Rumah Diding Boneng Ambruk
Musibah menimpa aktor senior Diding Boneng. Rumah yang telah ditempatinya selama puluhan tahun mendadak ambruk akibat hujan deras yang terus mengguyur Jakarta pada Minggu, 28 Desember 2025. Bangunan tua tersebut tak mampu lagi menahan terpaan cuaca ekstrem, hingga akhirnya roboh di sejumlah bagian penting.
Kerusakan terjadi hampir di seluruh area utama rumah. Bagian depan atau teras dilaporkan hancur, disusul ruang tamu, empat kamar tidur, hingga dapur yang ikut terdampak. Kondisi atap pun tak luput dari kerusakan parah akibat runtuhnya struktur bangunan dari atas. Scroll untuk tahu lebih lanjut, yuk!
Namun, peristiwa ini bukan sekadar kehilangan tempat tinggal. Bagi Diding Boneng, rumah tersebut menyimpan nilai sejarah yang sangat mendalam. Hunian itu merupakan warisan keluarga yang telah berdiri sejak sebelum dirinya dilahirkan.

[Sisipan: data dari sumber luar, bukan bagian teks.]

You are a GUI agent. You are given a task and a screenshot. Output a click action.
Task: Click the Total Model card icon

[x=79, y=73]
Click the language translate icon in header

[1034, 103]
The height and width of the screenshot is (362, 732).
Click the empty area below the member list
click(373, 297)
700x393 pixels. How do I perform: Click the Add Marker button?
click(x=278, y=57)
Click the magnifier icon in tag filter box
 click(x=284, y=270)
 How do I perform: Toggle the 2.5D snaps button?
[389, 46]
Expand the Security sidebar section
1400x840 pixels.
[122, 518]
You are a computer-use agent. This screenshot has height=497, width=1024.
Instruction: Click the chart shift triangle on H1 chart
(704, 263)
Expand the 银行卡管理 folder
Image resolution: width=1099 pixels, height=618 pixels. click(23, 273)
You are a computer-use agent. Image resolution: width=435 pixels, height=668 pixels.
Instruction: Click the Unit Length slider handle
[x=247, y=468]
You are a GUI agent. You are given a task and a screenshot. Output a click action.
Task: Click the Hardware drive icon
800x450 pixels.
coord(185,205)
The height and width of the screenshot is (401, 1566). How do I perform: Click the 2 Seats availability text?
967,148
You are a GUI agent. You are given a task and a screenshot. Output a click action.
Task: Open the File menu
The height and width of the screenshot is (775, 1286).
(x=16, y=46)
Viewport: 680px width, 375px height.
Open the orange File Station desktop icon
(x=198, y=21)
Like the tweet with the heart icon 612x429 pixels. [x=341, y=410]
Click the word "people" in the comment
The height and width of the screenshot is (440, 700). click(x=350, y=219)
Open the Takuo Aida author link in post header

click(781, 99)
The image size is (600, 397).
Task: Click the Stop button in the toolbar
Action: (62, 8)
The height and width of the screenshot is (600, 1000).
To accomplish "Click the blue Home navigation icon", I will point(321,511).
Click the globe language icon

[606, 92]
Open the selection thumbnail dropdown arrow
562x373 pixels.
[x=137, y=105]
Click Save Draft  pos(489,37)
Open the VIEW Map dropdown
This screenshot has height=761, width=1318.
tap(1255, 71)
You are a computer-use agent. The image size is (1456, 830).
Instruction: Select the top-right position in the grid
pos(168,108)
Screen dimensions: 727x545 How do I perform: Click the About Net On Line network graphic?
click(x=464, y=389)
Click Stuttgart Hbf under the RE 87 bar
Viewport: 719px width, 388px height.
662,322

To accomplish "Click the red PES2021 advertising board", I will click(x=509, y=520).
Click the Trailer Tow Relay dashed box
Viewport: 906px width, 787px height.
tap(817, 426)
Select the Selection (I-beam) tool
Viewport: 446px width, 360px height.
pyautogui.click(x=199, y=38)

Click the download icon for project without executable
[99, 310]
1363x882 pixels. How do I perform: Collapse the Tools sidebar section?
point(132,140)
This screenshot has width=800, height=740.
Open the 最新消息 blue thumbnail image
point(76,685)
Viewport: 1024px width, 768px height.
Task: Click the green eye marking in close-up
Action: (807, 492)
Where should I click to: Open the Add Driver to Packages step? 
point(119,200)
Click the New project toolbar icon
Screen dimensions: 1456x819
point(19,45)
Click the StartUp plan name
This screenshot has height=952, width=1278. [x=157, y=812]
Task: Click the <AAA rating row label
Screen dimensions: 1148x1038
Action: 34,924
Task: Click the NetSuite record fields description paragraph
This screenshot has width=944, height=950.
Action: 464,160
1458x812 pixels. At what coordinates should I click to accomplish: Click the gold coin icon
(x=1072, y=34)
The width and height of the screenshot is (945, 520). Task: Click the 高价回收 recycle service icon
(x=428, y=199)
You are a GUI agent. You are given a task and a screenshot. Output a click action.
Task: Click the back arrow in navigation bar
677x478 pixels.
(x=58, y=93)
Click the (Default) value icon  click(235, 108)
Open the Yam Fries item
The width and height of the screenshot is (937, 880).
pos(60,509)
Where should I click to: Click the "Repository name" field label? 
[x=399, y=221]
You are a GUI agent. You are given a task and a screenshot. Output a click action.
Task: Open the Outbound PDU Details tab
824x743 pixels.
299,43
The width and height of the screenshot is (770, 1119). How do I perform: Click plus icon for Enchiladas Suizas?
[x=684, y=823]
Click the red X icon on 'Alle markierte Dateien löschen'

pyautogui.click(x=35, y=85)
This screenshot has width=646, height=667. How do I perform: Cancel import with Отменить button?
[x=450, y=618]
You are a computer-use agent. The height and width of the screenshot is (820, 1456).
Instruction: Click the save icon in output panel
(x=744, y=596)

Rumah tersebut diturunkan dari sang kakek, kemudian ke ayahnya, hingga akhirnya menjadi tempat tinggal Diding hingga kini.
"Ini rumah lama sekali. Ini rumah dibuat dari sebelum saya lahir," kata Diding Boneng, mengutip tayangan Youtube, Selasa 30 Desember 2025.
Rumah Diding Boneng ambruk.
Aktor yang memiliki nama asli Zainal Abidin Zetta itu memperkirakan usia bangunan tersebut sudah hampir menyentuh satu abad. Ia menyebut rumah itu sudah berdiri jauh sebelum orangtuanya membangun rumah tangga.
"Kalau saya sekarang sudah 75 (tahun), sepertinya rumah ini ada 100 tahun. Karena saya udah 75 nih sekarang," jelasnya.
Lebih lanjut, Diding menjelaskan bahwa rumah tersebut sudah ada sejak sang ayah masih bujangan. Hal itu memperkuat keyakinannya bahwa rumah itu benar-benar menjadi saksi perjalanan beberapa generasi keluarganya.
"Jadi dari bapak masih bujangan, itu sudah ada. Berarti sudah 20 tahun lebih baru saya lahir, gitu kan. Memang rumah dari kakek, kakek turun ke bapak, sekarang jadi saya," imbuhnya.
Secara ukuran, rumah yang ambruk tersebut tergolong luas untuk standar hunian di Jakarta. Bangunan itu memiliki ukuran sekitar 15x23 meter dengan bentuk memanjang ke bagian belakang. Sayangnya, usia bangunan yang sudah sangat tua membuat material kayu penyangga tidak lagi kokoh.
"Ambruk dari atas. Kayu lapuk," kata bintang film KKN di Desa Penari tersebut.
Selama menempati rumah itu, Diding mengaku tak pernah melakukan renovasi besar. Ia hanya melakukan perbaikan ringan atau tambal sulam jika ada bagian yang rusak.
"Saya sendiri lupa, karena dengan saya enggak pernah di-upgrade besar gitu. Paling-paling, 'oh ini kena, ini,' tambal sulam gitu. Jadi rehab besar enggak pernah," tuturnya.
Pasca-kejadian, Diding Boneng berharap adanya uluran tangan dari berbagai pihak. Ia bersyukur karena pemerintah setempat tidak tinggal diam. Lurah setempat bersama Dinas Sosial telah turun langsung ke lokasi dan memberikan bantuan awal untuk meringankan beban yang dihadapinya.
Kini, aktor yang dikenal lewat perannya di film-film Warkop DKI itu harus merelakan bukan hanya rumah, tetapi juga sebagian besar kenangan dan sejarah keluarganya yang runtuh bersama bangunan berusia hampir seabad tersebut.